For many young people, college is the beginning of a bright future. Not only does it offer them an opportunity to learn and prepare for their career, but it also gives them the chance to experience life on their own. However, if a mistake leads to criminal charges, it can lead them and their families to wonder whether they can still pursue a degree. Can young people still attend college with a criminal record?
Young people with a criminal record may face challenges during the admissions process.
Students applying for college may find that their criminal record stands between them and acceptance. Between 60 and 80 percent of colleges include questions about a student’s criminal history at some point in the application process. This information is often fairly broad, and one study indicated that one-third of colleges would view applicants less favorably with even a pending misdemeanor or arrest on their record.

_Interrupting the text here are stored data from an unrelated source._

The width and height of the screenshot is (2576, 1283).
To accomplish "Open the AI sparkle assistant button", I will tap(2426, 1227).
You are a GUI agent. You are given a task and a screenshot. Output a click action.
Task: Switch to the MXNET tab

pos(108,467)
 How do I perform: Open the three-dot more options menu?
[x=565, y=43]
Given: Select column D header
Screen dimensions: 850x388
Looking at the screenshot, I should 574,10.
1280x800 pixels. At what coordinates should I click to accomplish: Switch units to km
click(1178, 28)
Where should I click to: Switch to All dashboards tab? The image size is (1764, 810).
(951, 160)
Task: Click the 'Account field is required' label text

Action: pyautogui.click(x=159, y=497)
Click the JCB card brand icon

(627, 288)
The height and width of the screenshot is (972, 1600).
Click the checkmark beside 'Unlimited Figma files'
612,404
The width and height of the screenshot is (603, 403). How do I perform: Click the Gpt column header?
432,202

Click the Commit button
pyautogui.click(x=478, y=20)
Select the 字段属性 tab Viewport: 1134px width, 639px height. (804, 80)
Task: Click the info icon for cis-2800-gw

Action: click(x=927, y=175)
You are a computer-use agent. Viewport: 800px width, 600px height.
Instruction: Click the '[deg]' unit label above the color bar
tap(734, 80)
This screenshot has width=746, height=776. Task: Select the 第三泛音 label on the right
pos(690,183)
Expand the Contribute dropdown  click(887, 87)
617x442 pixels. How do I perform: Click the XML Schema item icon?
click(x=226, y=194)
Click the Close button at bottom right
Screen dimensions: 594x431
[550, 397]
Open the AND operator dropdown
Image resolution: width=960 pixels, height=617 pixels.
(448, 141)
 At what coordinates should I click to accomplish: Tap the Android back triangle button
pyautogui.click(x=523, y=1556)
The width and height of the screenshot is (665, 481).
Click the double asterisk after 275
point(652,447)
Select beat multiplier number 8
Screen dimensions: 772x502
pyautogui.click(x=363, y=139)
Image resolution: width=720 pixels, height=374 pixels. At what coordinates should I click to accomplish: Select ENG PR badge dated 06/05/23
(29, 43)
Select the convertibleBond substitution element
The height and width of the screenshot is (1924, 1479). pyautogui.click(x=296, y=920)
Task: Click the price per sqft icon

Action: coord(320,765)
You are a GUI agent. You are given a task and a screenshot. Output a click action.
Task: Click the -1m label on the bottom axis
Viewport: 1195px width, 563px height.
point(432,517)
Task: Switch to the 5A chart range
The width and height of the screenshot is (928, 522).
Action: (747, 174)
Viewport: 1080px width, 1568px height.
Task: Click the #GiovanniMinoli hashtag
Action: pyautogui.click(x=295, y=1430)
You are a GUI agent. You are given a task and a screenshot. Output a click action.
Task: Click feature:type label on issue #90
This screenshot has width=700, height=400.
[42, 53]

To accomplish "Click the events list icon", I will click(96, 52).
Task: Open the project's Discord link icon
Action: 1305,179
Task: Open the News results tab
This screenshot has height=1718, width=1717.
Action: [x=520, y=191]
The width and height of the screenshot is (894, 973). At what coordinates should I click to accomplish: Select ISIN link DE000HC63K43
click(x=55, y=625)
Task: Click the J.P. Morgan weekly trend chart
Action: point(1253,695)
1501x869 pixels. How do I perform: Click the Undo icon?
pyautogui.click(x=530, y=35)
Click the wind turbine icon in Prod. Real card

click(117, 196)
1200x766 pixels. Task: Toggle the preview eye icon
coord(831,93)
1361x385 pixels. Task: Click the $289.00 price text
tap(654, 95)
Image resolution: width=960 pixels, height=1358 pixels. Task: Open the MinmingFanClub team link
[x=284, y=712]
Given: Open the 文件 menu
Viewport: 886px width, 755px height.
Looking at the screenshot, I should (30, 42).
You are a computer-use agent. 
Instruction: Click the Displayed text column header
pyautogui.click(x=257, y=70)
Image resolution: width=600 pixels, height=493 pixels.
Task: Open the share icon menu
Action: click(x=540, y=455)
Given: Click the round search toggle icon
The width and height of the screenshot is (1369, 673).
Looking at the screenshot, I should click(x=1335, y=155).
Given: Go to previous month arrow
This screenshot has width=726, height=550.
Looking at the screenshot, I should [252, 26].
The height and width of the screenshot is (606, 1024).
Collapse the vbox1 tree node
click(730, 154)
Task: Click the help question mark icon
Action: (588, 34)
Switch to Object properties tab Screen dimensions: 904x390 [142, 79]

Convictions may also impact eligibility for student aid.
Even for students who attain college acceptance or are currently pursuing their degree, a conviction can lead to additional financial barriers. Certain charges—those involving drug or sex crimes—can lead to temporary or permanent loss of eligibility for federal student aid and grants. Access to other funds, like the Federal Supplemental Educational Equal Opportunity Grant (FSEOG) or Federal Work-Study (FWS), may also be limited.
Because of the challenges that young people face when applying for college with a criminal record, building a solid defense to protect them and their future from these charges can be critical.